The two discussed the SHU isolation unit, which some critics say constitutes torture. The two chatted about the effectiveness of the controversial segregated “supermax” prison over the years and the current reform movement to limit the practice of denying prisoners human contact.
Critics say the practice can cause mental illness, according to a CBS News article.
“How has your own personal perception of what it means to be an inmate—a prisoner—how has that changed?” Oprah asked Kernan.
Kernan replied, “When I first came in, that person was the enemy. Now, 35 years later, I don’t view the inmates as my enemy. They’re people. They’re all coming out to be our neighbors.

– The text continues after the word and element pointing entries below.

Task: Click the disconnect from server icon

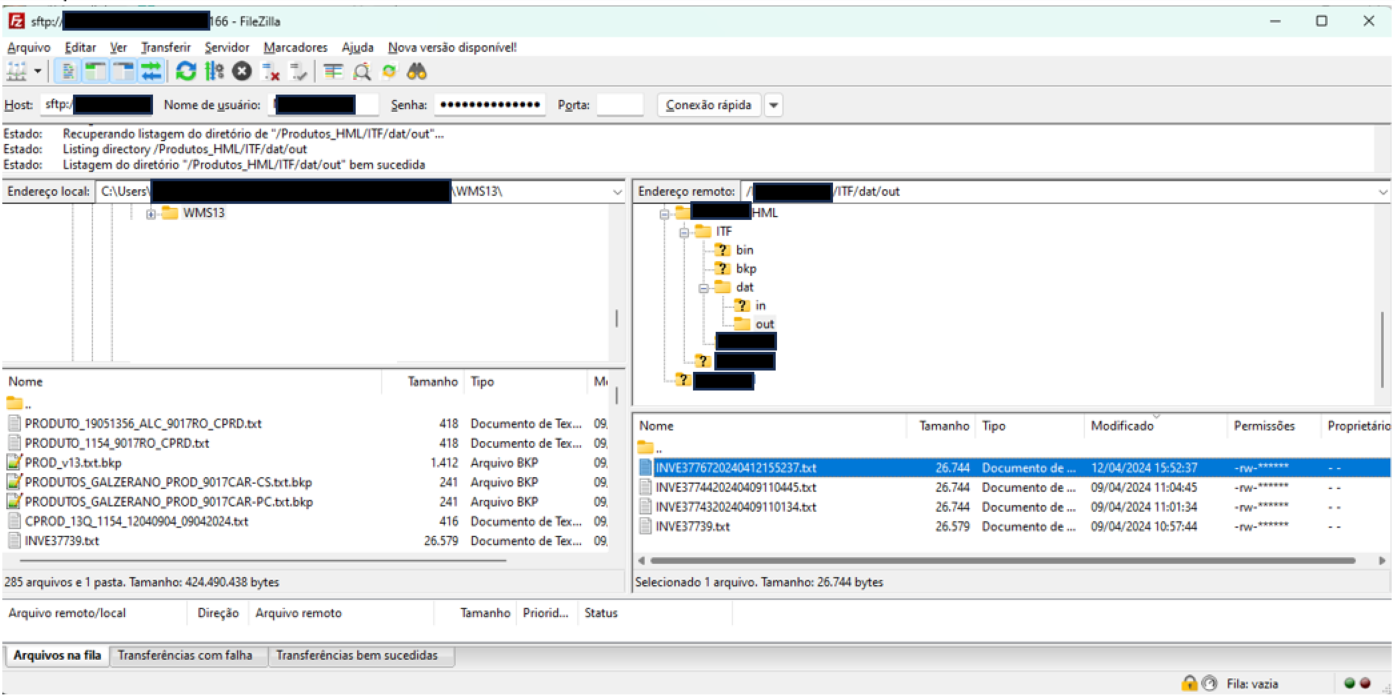Action: pos(270,72)
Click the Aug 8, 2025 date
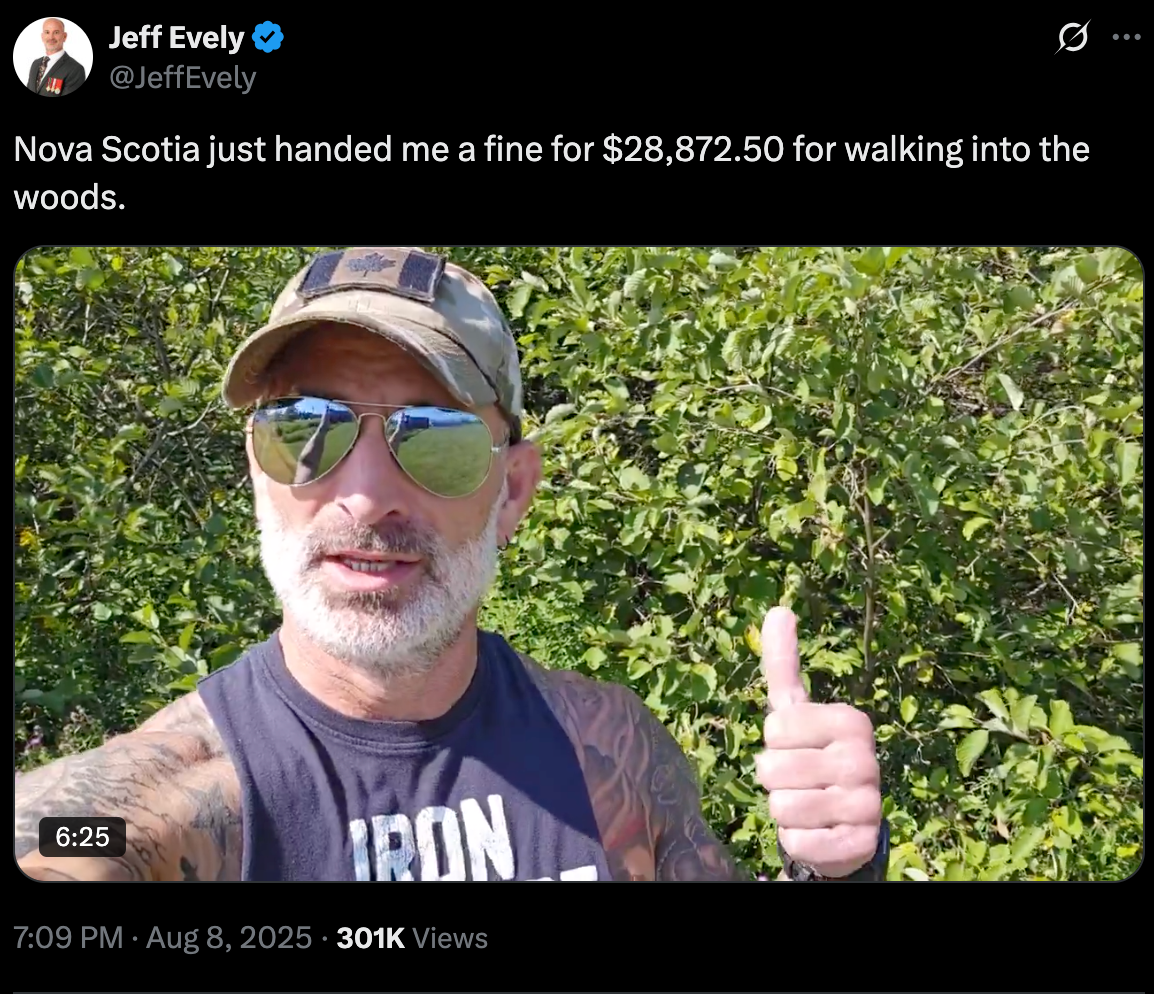 pyautogui.click(x=229, y=937)
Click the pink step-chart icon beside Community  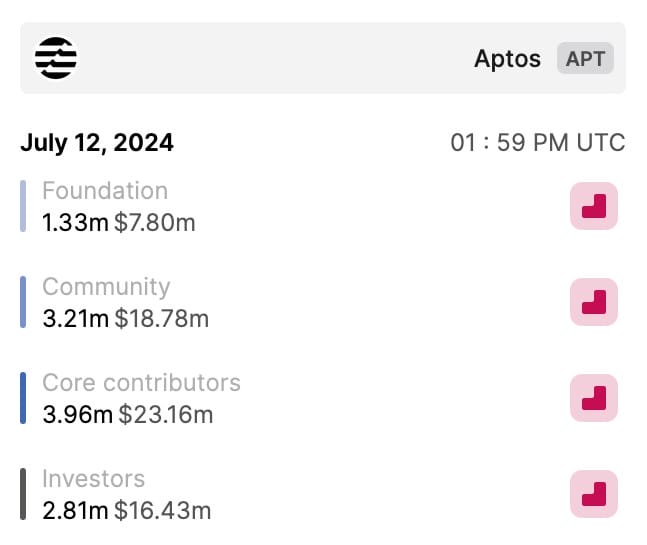pyautogui.click(x=594, y=302)
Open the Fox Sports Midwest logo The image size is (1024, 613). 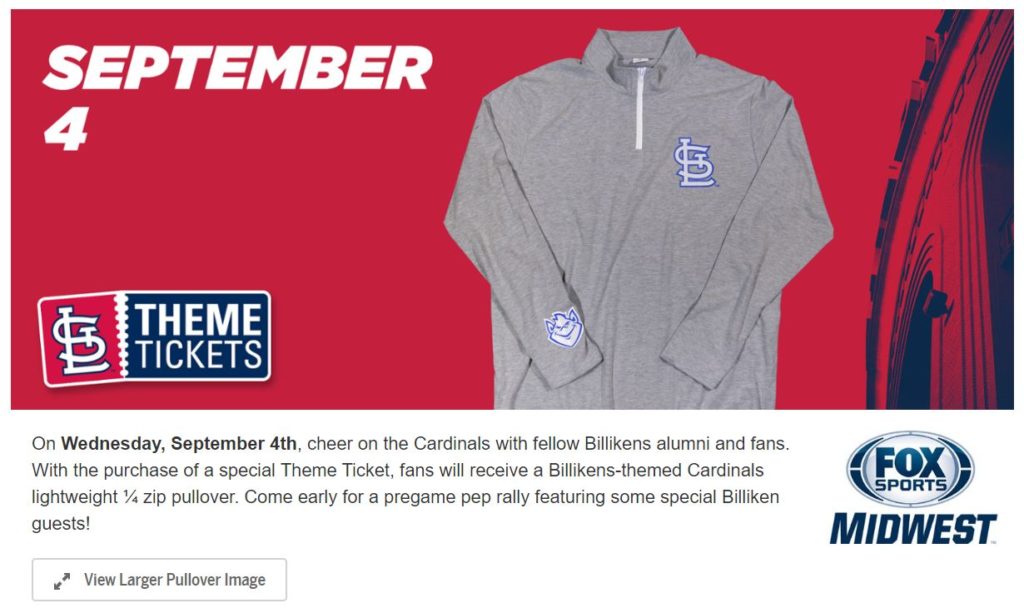912,488
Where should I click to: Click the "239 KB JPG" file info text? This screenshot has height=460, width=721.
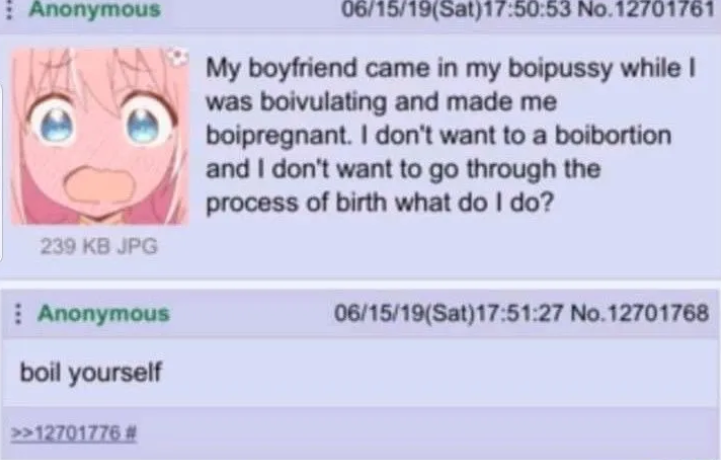click(x=99, y=246)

“Why wouldn’t we spend the resources and create an environment, where … when they come out, they’re better people than when they got here? I just think it makes all the sense in the world. It’s common sense,” Kernan added.
After Oprah toured the SHU, Kernan helped remove her protective vest, and she was taken into the lower-security unit, where SHU pods had been reconfigured to have open cell doors and to allow prisoners to move around freely.
The transformation inside Pelican Bay came after California settled a class action lawsuit with the SHU prisoners. The ruling meant that CDCR could no longer confine prisoners in the SHU indefinitely. The suit also reformed the practice of “validating” a prisoner as a gang-member, thus making him a candidate for the SHU.
The Released series grew out of an Oprah interview with author and former prisoner Shaka Senghor. Senghor, who spent 19 years in prison for second-degree murder after a drug deal went wrong, reported a Huffington Post article.
Senghor’s book Writing My Wrongs: Life, Death, and Redemption in an American Prison moved Winfrey and helped her create this project to tell similar stories of redemption and refuge, said the Huffington Post article.
“I think narratives [can allow for] prison reform … I mean, if you think about how we landed in this mess in the first place, it was based on the stories that were told about inner city kids being super predators and irredeemable,” Senghor said in another interview with the Huffington Post.
“So, if those negative narratives can shape policy in a way that’s harmful, then it only leads me to believe that the more positive narratives we have―the more honest, transparent [and] open human narratives that we’re sharing―the more likely we are to shape policy that honors people’s humanity,” added Senghor, who eventually became a consulting producer on the series.